Similarly, environmental factors did not moderate the effect of the pandemic. The trajectories of mental health across the year of the COVID-19 crisis did not differ as a function of SES, financial struggles, or negative family events. Nor did we find any effect of reported COVID-19 symptoms on mental health.

These findings did not confirm our pre-registered hypotheses (https://osf.io/gzrk3) for changes in mental health symptoms; we did not find evidence for this in our sample on average. However, the group of young adults with pre-existing mental health vulnerabilities experienced increased mental health symptoms at the start of the pandemic, with their increased in their mental health problems subsiding as the pandemic persisted. We conclude that our results speak to the resilience of young people, whose lives were highly disrupted socially and economically by the crisis.
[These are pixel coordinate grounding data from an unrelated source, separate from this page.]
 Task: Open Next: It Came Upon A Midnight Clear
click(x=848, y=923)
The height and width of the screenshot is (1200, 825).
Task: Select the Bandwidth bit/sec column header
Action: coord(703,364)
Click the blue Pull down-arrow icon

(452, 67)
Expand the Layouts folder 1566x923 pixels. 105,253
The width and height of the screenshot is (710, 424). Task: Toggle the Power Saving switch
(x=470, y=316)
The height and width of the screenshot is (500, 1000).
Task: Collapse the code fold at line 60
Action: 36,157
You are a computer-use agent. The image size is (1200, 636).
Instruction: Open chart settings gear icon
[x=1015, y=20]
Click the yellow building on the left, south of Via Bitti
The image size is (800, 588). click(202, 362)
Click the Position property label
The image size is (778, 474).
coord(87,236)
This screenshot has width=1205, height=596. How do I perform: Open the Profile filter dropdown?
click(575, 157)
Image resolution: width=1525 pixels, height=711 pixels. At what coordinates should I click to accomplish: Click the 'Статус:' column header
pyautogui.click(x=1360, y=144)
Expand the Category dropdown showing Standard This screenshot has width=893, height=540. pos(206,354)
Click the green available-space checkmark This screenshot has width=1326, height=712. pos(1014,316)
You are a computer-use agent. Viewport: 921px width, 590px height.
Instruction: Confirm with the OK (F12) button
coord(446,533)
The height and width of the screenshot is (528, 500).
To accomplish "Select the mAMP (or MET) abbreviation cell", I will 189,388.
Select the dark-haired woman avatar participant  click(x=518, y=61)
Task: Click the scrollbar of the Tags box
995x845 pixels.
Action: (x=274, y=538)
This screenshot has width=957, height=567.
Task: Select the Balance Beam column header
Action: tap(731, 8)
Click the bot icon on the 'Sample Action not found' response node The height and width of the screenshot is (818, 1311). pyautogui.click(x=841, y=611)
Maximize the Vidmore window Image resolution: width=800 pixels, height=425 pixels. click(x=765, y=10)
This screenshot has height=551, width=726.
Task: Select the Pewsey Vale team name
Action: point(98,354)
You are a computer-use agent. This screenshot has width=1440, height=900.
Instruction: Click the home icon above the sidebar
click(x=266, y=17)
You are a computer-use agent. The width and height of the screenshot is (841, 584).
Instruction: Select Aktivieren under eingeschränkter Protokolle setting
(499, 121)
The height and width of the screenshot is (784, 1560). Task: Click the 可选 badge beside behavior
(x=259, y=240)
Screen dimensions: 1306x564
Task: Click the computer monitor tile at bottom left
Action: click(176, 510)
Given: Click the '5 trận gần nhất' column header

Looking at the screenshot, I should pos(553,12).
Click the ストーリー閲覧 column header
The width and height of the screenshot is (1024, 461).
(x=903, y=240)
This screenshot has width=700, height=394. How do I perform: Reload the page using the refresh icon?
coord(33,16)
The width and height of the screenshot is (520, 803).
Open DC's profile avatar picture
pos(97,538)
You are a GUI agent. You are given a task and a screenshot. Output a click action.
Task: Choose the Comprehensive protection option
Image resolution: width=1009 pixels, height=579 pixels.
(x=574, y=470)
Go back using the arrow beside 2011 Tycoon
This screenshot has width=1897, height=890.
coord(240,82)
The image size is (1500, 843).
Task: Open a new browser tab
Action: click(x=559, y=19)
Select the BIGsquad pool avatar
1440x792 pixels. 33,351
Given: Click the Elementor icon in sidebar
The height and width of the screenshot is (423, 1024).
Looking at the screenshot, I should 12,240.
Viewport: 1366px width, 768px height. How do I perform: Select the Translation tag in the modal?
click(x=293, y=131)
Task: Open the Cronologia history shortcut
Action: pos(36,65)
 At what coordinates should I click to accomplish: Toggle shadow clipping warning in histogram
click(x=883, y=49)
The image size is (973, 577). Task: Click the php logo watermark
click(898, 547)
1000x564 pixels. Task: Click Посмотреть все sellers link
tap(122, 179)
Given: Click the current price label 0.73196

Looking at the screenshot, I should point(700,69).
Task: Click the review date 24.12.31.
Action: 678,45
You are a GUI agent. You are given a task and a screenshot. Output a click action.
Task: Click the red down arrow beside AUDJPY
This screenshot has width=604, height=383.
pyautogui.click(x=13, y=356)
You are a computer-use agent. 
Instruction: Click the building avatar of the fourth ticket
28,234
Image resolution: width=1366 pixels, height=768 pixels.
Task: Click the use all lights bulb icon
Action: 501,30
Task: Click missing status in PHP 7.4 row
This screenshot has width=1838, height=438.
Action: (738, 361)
It should be noted that our results are limited to young adults in their twenties and will not necessarily generalise to other ages. Because this age group will be vital to the economy in the coming decades, it is good news for the economy and society if young people come through the pandemic relatively unscathed.

Although the sample is reasonably representative of its cohort, it consists of twins, and is more white and more educated than the rest of the UK general population. Attrition and selection bias might have influenced the results. It is well documented that participants in most studies tend to be slightly healthier and more educated than the general population, and therefore, the associations observed between study variables might be biased by collider effects[67]. This bias may be amplified with data collections happening during the pandemic[68]. Our sample also experienced attrition, and healthier, more educated participants took part in all data collection waves (see Table S20). However, the results here remained highly similar whether we used the full data (descriptive statistics), used imputation (LPA), or full-information-maximum-likelihood (FIML, LGC) statistical approaches, and our sample at T1, before the pandemic, is reasonably representative of the 1994-1996 birth cohort. More research is needed to assess the effects of the COVID-19 crisis on mental health in other populations and age groups.

We conclude that the mental health of young adults in England and Wales has been remarkably resilient to the effect of global pandemic and associated lockdown. Although mental health symptoms worsened immediately after the first lockdown, these effects subsided with time. The effects were stronger for young adults with pre-existing psychological and behavioural problems, however, their worsening symptoms also subsided as the pandemic evolved. These conclusions should not mean that the distress and worry many of our participants felt during this crisis should be dismissed nor that there could not be lasting effects of the crises for the most vulnerable ones. These results inform preventative interventions, indicating that the largest vulnerabilities of crises were felt at the start of the pandemic. The COVID-19 pandemic is ongoing, and the long-term impacts of the pandemic on the mental health of young adults are not known. Studying the psychological vulnerabilities of young adults should remain a research priority as young adulthood is a tipping point for life-long psychological problems.